So far, three medals—that's a quarter of the total medals the U.S. has won—have been earned by swimmers from Maryland.
It all started on Saturday night when Bel Air native Chase Kalisz took the silver medal in a very tight and challenging men's 400-meter IM. Kalisz said in a post-race interview with NBC that he knew what his pace would be—starting slow and gaining it back in the last half—but Kosuke Hagino of Japan held on, only beating Kalisz by 0.7 seconds to take home the gold.
"It was a really tough race," Kalisz told the Today Show. "But this medal makes all the pain worth it. Happy to be here representing my country and cheering my teammates on for the rest of the week."
One teammate that he's cheering for loud and clear for is Katie Ledecky, of Bethesda, who was a clear favorite to win the women's 400-meter freestyle, but even defied those expectations, sailing past her competition and setting a new world-record time of 3:56.46.

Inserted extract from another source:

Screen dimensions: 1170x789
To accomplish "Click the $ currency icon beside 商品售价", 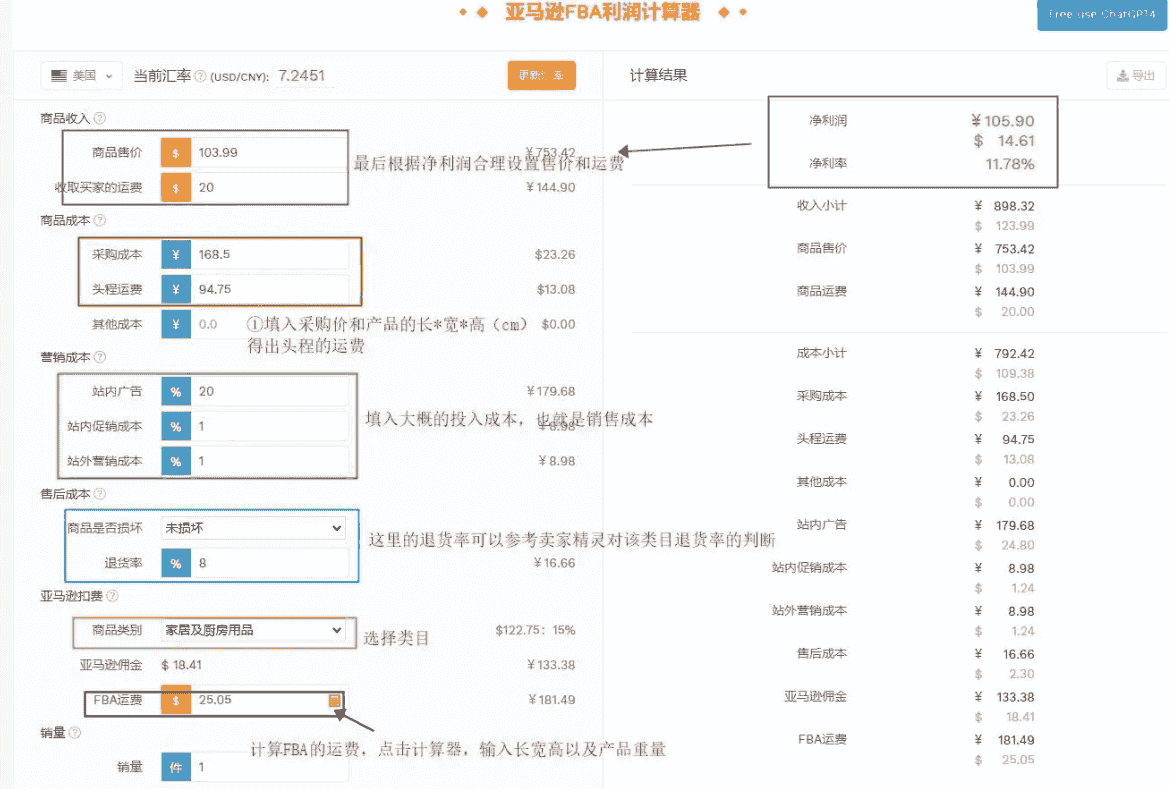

"I just focus on how I am feeling personally and let the race play out as it will," Ledecky told NBC. "It was great to be up there and sing the National Anthem."
Not long after, in a last-minute switch, hometown hero and Towson native Michael Phelps was added onto the men's relay team with Caeleb Dressel, Ryan Held, and Nathan Adrian. Swimming the second leg of the race, Phelps was able to gain a healthy lead over France that USA could maintain until the gold-medal ending. What followed was an emotional ceremony for the group.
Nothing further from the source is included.